Please also check out:

http://www.simonsays.com/content/content.cfm?sid=358&pid=506482

It's a funny old world, publishing, eh?

Can they possibly be one and the same?

Whatever, here is a quote from the Scotsman's review of the book:

"His Aberdeen is the city in winter - driving wind, relentless rain and people shuffling around, heads down, looking "murderous and inbred". He evokes it memorably, though perhaps in time he will make more of its contradictions and its unique take on Scottishness."

Hmmm... Murderous and inbred, eh?


Douglas





Paris, May 12, 2005

Post 11

petal jam

Douglas&Sue (sorry if I have replied to ying instead of yang or vice versa at any point)

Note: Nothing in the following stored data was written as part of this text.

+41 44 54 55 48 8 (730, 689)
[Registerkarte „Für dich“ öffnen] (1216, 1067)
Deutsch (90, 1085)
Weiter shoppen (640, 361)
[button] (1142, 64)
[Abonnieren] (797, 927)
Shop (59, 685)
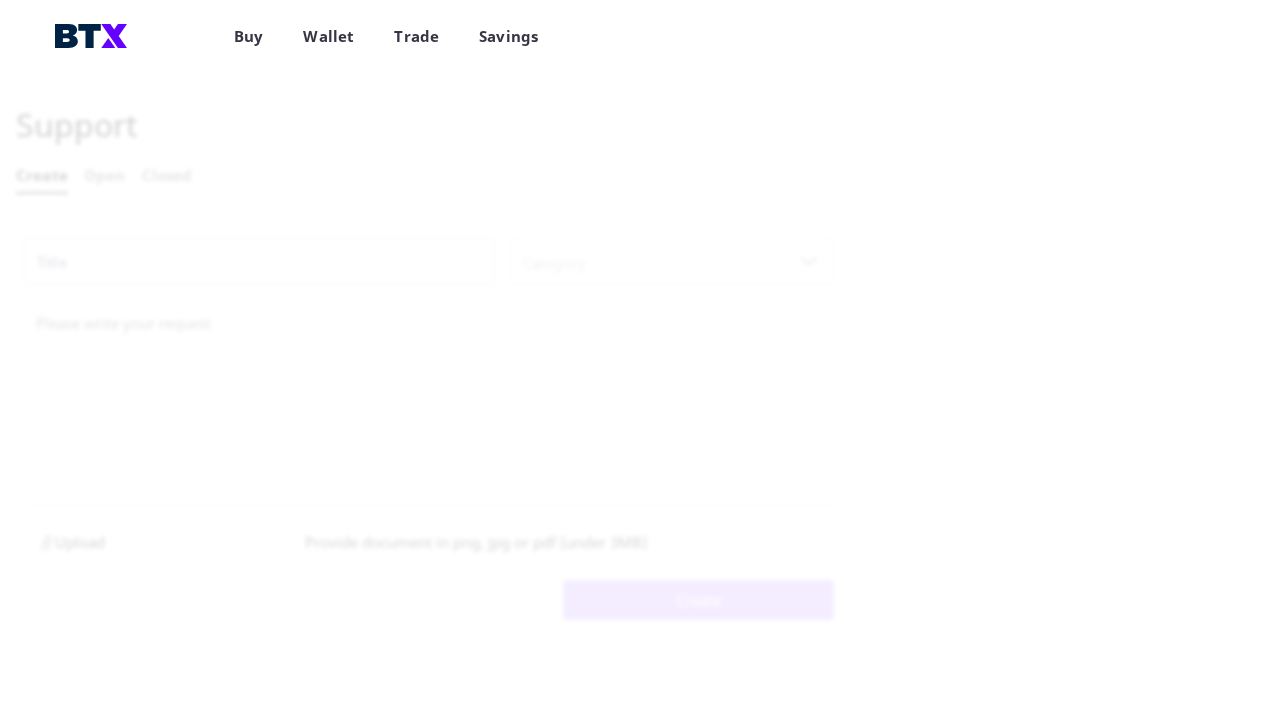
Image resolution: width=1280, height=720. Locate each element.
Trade (416, 36)
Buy (248, 36)
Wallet (328, 36)
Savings (508, 36)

<> Suddenly remembered hearing snatches of radio piece with author of "Divided Kingdom" - Rupert Thompson?. Country is partitioned into zones according to four ancient/medieval humours. Most of Scotland & N. E England is Melancholic, the rest I think is Choleric along with N/Ireland and N.West England. Sounded intriguing. Last SIndy carried a review headed: "Morbid, Introspective? You'll have to live in Scotland"

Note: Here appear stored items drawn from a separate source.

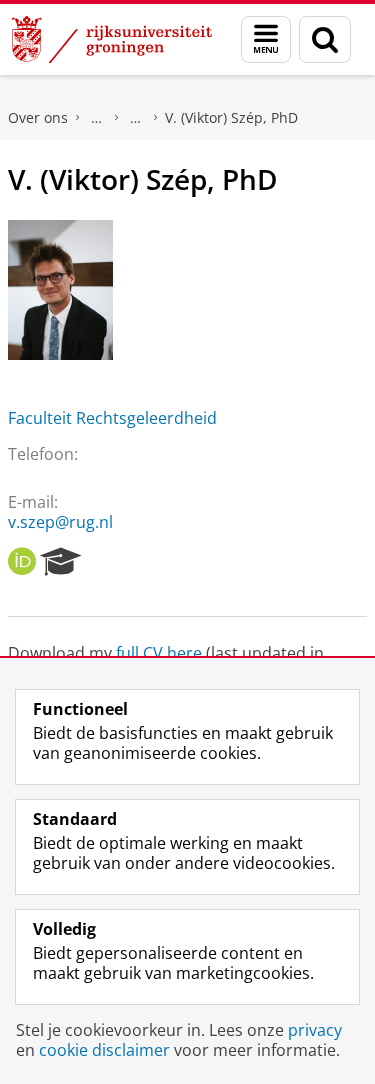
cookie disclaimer (104, 1050)
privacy (315, 1030)
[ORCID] (22, 562)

Which leads me to ..any further sightings of Peebs?

petal jam

ps Doubtful at first, but having racked my bleary brains to remember where to find the Johnston ref. it occurs that /maybe/ having all threads in h2g2 croygenically frozen is an advantage.


Paris, May 12, 2005

Post 12

petal jam

cryogenic, obviously.

pj


Paris, May 12, 2005

Post 13

DruglessBrain

Peebs has been to and has left Aiberdeen. It was briefly noted in The Bull, but no substantive posting has appeared from him since. Peebs parked his van near to the old Grampian TV site, next to a church, and suffered no shortage of invitations - three meals per day each day of his visit.

Douglas


Paris, May 12, 2005

Post 14

petal jam

Thanks D. Am halucinating about a rambulance webcam.